Vee suggested two methods of high-speed aerial transport, neither of them airplanes. “At last we came to a wide river, and I was looking for a ferry, when my guide pointed to an immense metal sphere and said, ‘Step in’ . . . An authoritative voice now cried, ‘All right! Fire!’ A tremendous concussion followed, and when I regained my breath the door was opened and my fellow passengers were getting out. We had crossed the river.” Astonished, Vee asked a companion “‘I suppose you have railroads still?’ ‘No!’ she replied. ‘Short distances are traversed by bombshells, fired by a substance called chloro-nitrogen, which superceded dynamite thirty years ago. Electric balloons are used for longer distances. The mail balloon starts from New York and arrives in San Francisco one hour and forty-five minutes ahead of the sun.’”
Over a century before Vee’s talk, the Montgolfier brothers had flown over Paris in their balloon, the first men to experience a successful untethered flight in a man-made craft. And although theoretical designs for aircraft dated back for centuries, it would be 13 years after Vee’s talk before Augustus Herring made what is regarded as the first powered “airborne condition,” halfway between gliding and true flight.
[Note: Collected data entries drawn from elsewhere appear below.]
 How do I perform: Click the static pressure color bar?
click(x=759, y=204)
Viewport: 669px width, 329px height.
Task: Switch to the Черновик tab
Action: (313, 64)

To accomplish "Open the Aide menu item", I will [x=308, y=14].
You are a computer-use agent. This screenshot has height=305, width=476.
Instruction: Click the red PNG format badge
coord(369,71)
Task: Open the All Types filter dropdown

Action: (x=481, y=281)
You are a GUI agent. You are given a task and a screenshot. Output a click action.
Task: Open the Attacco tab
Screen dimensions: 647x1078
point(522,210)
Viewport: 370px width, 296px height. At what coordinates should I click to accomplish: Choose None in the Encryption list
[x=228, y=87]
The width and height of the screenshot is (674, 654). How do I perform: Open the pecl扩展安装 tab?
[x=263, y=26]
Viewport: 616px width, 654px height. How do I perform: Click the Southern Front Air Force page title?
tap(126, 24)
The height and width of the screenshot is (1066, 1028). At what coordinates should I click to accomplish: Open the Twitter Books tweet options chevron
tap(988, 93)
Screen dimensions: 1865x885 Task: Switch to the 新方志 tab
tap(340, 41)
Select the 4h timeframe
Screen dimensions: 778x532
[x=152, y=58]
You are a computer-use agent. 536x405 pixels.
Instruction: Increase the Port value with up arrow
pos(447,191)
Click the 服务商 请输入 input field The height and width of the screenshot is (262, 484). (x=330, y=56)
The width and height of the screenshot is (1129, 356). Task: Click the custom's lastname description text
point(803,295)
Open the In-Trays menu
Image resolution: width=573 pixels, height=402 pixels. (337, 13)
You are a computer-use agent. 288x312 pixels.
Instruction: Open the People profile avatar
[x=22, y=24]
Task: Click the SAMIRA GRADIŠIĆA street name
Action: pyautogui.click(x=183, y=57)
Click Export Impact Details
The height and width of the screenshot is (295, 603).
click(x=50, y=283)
Herring flew his compressed air-powered hang glider in St. Joseph, Michigan in October of 1898, several years before the Wright Brothers’ flight. Airplanes were not a reality to Vee, but balloons were, and it made perfect sense to her to add the then-novel power of electricity to create what seemed like futuristic science, the “electric balloon.”
Continuing the scientific theme, Vee took a poke at eccentric Ohio scientist John Cleves Symmes, who proposed in 1818 that the Earth was hollow, inhabitable, and accessible by a hole at the North Pole. “I also learned that an expedition to the north pole had found Symmes’ Hole, and had explored the inside of the earth and annexed it . . . to the United States.”
Vee’s talk also reflected the social movements of her time, which included the often overlapping causes of temperance and suffrage. These were combined into one when she and her companion stopped in a saloon for refreshment. “I rather hesitated, but as she seemed very well bred, I said nothing. We entered an elegantly furnished room, and were handed a bill of fare.” The menu offered water—89 different kinds-that included “Water Charcoal Filtered,” “Mineral Water,” and “Rain Water.” Vee asked her companion, “‘Do they not have any wine, beer, or champagne?’ ‘Hush!’ said my companion, ‘there is a fine of $5 for the mere mention of any of the old poisonous compounds. All intoxicating liquors were abolished when women were admitted to the house of representatives.’”
Towards the end of her talk, Vee discussed an antigravity machine. “Being tired with our long walk, I expressed my surprise that my companion seemed to feel no fatigue. ‘Why!’ said she, ‘I don’t believe you have a negative gravity machine.’ She then told me that this useful article” had been invented by Frank R. Stockton, a popular late 19th-century humorist, novelist, and writer of short stories, some of which were fantastical.
“‘No one ever gets tired walking now,’ said my companion. ‘Don’t you notice that we have no carriages or street cars? Let us go into this store and buy a machine for you.’ I chose one which consisted of a small battery enclosed in a watch charm. No sooner had it been adjusted to my weight than I hardly seemed to touch the ground.’”
Vee was fitting in nicely to the world of 1985 when tragedy struck, according to her talk’s conclusion. “I lost all sense of fatigue, and was stepping lightly along, when—-Crash! I awoke. My book had fallen from my lap.”